I'll also be bringing a dwarf gourami to give away if I can catch him. He's in my pond eating mosquito larvae. With colder weather coming he'll need to come out. 

Anyhow I'll trade the Kribs for shrimp, marble hatchets, rummies, Pygmy cories, cardinals, or pencil fish. And most likely other species I haven't thought of.


----------



## TanyaQ2000

RandallW201 said:


> Woohoo!!!!! Thank you Michael


Michael is grrrrrrrrrrrreat!!!!

Crownman, if you're coming and need to thin out any shrimp, my tank is ready


----------



## fishyjoe24

I got the plants from the auction, could never find my darn light and for got about. willing to eat the money I paid for them.


----------



## Basic

UPDATE I have sodium thiosulfate (dechlorinator) crystals enough for two 1 gallon mix.
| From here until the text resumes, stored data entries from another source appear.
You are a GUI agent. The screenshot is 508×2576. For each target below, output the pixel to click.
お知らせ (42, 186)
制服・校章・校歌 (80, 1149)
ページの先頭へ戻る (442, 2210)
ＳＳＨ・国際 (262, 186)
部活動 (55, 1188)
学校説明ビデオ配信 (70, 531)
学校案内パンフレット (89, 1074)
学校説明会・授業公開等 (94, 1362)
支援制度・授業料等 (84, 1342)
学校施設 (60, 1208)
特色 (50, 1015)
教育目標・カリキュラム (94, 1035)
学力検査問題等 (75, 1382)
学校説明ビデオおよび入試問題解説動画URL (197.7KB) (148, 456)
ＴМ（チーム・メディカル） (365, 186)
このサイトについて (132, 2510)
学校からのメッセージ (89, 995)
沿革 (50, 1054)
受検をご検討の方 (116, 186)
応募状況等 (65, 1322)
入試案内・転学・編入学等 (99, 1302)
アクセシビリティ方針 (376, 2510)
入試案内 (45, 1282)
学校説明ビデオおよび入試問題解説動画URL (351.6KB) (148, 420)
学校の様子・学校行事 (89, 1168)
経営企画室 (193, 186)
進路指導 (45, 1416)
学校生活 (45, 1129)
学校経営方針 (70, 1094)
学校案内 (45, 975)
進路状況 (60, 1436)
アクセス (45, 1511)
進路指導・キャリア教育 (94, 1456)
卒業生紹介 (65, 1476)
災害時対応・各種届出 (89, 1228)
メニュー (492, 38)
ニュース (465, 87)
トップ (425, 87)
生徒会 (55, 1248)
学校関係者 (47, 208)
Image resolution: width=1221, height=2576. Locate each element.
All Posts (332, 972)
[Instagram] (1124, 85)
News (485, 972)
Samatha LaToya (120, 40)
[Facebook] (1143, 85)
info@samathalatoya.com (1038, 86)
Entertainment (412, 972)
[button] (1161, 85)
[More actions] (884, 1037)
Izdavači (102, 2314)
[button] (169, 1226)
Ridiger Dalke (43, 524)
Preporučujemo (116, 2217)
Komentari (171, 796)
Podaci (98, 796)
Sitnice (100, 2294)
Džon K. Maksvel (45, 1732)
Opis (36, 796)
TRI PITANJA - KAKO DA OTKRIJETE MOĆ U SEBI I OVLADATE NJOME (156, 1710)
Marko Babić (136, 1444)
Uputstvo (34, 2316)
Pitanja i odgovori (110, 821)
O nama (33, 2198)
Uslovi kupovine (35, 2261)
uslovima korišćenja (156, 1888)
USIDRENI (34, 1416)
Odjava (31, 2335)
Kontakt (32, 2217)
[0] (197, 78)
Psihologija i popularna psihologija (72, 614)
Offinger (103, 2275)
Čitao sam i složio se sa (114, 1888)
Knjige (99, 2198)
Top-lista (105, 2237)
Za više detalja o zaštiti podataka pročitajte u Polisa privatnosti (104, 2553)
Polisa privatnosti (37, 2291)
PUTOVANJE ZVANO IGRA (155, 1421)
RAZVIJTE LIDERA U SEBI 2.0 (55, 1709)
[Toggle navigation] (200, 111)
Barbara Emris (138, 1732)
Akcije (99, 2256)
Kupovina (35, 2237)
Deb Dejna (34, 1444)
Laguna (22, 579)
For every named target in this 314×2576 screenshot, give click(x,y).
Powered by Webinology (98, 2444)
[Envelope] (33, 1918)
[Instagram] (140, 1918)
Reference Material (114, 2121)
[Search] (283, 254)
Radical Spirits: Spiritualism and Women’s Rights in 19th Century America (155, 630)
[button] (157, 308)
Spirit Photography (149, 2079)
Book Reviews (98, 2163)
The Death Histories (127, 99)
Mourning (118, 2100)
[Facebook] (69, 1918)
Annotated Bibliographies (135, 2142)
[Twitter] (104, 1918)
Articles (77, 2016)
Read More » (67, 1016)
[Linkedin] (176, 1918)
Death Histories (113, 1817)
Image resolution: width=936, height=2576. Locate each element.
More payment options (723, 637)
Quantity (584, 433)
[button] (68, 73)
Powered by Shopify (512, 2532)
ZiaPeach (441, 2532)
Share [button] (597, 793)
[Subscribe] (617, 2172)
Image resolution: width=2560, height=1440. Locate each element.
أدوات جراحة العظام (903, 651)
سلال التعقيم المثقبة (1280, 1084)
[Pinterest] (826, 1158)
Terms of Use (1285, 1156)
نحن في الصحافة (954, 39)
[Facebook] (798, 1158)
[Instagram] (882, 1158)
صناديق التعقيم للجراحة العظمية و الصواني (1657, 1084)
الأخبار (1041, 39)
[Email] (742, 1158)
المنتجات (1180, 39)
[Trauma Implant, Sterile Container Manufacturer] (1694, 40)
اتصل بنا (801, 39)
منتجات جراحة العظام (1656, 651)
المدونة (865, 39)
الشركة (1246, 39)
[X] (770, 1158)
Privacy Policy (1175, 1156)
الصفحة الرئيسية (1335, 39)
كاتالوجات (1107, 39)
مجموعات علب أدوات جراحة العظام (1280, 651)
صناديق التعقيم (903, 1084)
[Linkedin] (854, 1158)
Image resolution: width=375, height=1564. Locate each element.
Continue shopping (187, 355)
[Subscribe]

I am also adding CUPHEA ANAGALLOIDEA, rotala indica,lindernia sp.india and varigated. If you want any of these items please let me know noon so I cut and or weigh them out. I will give you complete instructions for mixing your dechlorinator.


----------



## TanyaQ2000

so I have 2 sets of goodieds trios....1 for basic & 1 for stmarshall

friend from dfwfishbox is coming too...Tim aka hhunter. because of Tim, I still have my pond as we could not get the filtration right but Tim came over with a small barrell (blue keg LOL) and in 45 mins, great waterfall filtration and 2 days later, clear water. Tim is also in Arlington and has huge tanks (300 gal +) and a 5k gal pond with plants growing like crazy....and he loves to share

he's bringing some ivy that is growing out of his oscar tank's filter LOL


----------



## TanyaQ2000

THANK YOU THANK YOU THANK YOU....ALL... 

wow....what a great day!!!!


----------



## alexopolus

Thank you everyone!!! I hope everybody enjoyed the food and everything else... Very nice group of people. Thanks to Mike and Mike, and Mike (and Mike?)... Kim I love the layout ( it's always good to have a artist on your side ). Michael and Michael (no words) thank You!!! The tank looks really nice. I will post pics very soon.


----------



## chrislewistx

Great meeting. Thank you Alex for hosting, and thanks to your wife as well. She was a very gracious hostess. 

Lots of great plants, food and fellowship today. I really enjoyed watching the setup of your new tank. You ended up with a great looking shrimp tank. 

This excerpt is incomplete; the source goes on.